● **Required action**
Give again, word for word, every line below from the one that has "The width and height of the screenshot is (1024, 768)." through the one that has "has height=1008, width=1200.", both included, and no others.
======
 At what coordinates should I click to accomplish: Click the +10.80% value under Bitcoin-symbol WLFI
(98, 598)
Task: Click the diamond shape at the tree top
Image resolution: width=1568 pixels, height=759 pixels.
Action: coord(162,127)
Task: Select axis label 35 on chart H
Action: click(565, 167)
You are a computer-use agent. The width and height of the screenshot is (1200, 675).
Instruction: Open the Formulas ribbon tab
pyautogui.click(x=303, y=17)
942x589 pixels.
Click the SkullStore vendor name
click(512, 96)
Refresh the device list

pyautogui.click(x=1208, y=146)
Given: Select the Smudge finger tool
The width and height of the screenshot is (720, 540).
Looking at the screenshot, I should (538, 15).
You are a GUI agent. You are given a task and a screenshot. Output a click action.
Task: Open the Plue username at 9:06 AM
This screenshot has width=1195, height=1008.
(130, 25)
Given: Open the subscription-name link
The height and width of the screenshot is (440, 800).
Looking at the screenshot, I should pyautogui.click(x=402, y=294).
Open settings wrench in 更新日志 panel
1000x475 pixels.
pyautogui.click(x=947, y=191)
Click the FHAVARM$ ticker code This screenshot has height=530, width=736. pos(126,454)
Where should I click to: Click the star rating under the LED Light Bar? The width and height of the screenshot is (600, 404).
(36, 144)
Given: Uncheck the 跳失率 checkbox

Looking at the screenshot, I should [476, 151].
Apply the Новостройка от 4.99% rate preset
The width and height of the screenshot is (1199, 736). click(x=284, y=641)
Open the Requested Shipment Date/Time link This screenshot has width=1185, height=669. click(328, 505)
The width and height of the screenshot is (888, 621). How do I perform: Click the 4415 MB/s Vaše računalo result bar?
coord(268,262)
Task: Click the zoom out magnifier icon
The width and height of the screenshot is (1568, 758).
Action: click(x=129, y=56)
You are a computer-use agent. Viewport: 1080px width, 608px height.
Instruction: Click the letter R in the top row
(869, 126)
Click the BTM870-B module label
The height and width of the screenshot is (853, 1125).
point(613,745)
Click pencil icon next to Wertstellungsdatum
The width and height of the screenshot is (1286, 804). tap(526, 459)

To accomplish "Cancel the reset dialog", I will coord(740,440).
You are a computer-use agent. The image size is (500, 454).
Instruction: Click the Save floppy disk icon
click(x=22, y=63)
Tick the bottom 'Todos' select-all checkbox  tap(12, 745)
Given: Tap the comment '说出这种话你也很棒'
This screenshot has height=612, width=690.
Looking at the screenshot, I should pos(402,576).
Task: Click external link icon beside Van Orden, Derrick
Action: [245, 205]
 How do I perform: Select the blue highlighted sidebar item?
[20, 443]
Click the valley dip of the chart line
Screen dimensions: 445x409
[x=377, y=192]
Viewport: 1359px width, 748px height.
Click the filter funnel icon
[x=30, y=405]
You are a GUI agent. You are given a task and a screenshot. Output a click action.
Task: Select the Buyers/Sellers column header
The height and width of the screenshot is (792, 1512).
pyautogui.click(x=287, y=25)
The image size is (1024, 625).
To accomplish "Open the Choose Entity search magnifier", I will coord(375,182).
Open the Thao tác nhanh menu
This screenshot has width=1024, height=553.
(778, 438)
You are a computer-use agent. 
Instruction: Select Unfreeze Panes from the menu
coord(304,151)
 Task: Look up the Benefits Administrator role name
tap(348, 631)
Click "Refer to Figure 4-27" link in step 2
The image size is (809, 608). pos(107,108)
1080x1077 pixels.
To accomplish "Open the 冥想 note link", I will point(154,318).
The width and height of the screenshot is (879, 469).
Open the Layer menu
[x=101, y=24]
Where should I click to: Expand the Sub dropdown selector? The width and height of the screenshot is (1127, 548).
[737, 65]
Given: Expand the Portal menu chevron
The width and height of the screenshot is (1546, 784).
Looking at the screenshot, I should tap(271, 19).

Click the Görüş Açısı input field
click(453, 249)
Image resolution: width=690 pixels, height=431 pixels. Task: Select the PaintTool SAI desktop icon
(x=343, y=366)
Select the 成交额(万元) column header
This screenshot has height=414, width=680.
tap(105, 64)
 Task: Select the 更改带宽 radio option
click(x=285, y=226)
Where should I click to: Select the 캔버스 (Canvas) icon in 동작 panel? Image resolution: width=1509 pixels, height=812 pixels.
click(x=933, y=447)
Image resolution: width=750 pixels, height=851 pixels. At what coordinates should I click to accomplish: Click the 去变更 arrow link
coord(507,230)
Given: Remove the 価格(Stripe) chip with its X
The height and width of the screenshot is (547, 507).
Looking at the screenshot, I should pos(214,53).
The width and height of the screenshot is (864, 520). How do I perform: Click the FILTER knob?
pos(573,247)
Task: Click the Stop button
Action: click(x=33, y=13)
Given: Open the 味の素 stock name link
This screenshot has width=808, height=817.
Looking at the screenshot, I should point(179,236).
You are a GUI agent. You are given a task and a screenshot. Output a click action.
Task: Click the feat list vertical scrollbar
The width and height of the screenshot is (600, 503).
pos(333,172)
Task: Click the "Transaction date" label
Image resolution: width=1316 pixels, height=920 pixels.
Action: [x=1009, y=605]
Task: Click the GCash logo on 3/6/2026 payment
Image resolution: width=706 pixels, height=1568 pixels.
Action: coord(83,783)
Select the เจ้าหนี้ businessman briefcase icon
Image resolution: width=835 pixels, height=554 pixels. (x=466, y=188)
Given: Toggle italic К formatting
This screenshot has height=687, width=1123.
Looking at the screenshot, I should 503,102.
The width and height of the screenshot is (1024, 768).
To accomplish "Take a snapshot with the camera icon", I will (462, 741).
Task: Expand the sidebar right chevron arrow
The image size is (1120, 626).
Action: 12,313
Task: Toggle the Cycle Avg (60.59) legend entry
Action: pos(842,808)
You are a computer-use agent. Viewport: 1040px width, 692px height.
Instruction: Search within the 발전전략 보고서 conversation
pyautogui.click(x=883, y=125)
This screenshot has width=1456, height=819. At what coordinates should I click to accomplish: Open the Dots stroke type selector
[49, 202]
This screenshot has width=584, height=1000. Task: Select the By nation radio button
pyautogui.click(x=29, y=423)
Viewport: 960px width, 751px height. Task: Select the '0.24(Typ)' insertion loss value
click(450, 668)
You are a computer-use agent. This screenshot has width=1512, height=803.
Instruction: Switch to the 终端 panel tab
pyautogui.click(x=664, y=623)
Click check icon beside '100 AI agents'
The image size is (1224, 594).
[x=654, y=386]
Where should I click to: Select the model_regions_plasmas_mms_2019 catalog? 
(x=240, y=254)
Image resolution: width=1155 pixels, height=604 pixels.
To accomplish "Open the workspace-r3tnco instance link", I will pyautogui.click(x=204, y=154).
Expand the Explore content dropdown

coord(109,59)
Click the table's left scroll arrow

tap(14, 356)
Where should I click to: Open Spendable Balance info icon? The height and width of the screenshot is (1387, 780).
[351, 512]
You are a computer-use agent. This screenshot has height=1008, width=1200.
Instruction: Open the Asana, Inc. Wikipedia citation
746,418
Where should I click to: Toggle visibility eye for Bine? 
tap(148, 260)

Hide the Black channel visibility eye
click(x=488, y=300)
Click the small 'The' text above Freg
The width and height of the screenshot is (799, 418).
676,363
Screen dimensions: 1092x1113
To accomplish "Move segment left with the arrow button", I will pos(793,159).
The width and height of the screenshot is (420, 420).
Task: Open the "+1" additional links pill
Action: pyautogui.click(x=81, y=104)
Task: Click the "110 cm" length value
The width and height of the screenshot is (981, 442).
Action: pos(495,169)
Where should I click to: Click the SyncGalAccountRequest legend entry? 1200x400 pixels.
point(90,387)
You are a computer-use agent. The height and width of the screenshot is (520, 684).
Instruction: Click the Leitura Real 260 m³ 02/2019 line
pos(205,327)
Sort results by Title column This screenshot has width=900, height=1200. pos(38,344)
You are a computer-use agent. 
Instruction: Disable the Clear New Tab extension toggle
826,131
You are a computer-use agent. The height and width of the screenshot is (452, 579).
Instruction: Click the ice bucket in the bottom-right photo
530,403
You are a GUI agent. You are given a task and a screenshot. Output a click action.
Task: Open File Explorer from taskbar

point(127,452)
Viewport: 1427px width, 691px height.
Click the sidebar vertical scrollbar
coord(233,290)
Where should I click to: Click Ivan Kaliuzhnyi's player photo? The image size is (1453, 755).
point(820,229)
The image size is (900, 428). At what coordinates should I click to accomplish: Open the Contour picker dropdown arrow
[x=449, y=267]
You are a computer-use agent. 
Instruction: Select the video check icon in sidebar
======
● **Exercise result**
The width and height of the screenshot is (1024, 768).
To accomplish "Take a snapshot with the camera icon", I will (462, 741).
Task: Expand the sidebar right chevron arrow
The image size is (1120, 626).
Action: 12,313
Task: Toggle the Cycle Avg (60.59) legend entry
Action: pos(842,808)
You are a computer-use agent. Viewport: 1040px width, 692px height.
Instruction: Search within the 발전전략 보고서 conversation
pyautogui.click(x=883, y=125)
This screenshot has width=1456, height=819. At what coordinates should I click to accomplish: Open the Dots stroke type selector
[49, 202]
This screenshot has width=584, height=1000. Task: Select the By nation radio button
pyautogui.click(x=29, y=423)
Viewport: 960px width, 751px height. Task: Select the '0.24(Typ)' insertion loss value
click(450, 668)
You are a computer-use agent. This screenshot has width=1512, height=803.
Instruction: Switch to the 终端 panel tab
pyautogui.click(x=664, y=623)
Click check icon beside '100 AI agents'
The image size is (1224, 594).
[x=654, y=386]
Where should I click to: Select the model_regions_plasmas_mms_2019 catalog? 
(x=240, y=254)
Image resolution: width=1155 pixels, height=604 pixels.
To accomplish "Open the workspace-r3tnco instance link", I will pyautogui.click(x=204, y=154).
Expand the Explore content dropdown

coord(109,59)
Click the table's left scroll arrow

tap(14, 356)
Where should I click to: Open Spendable Balance info icon? The height and width of the screenshot is (1387, 780).
[351, 512]
You are a computer-use agent. This screenshot has height=1008, width=1200.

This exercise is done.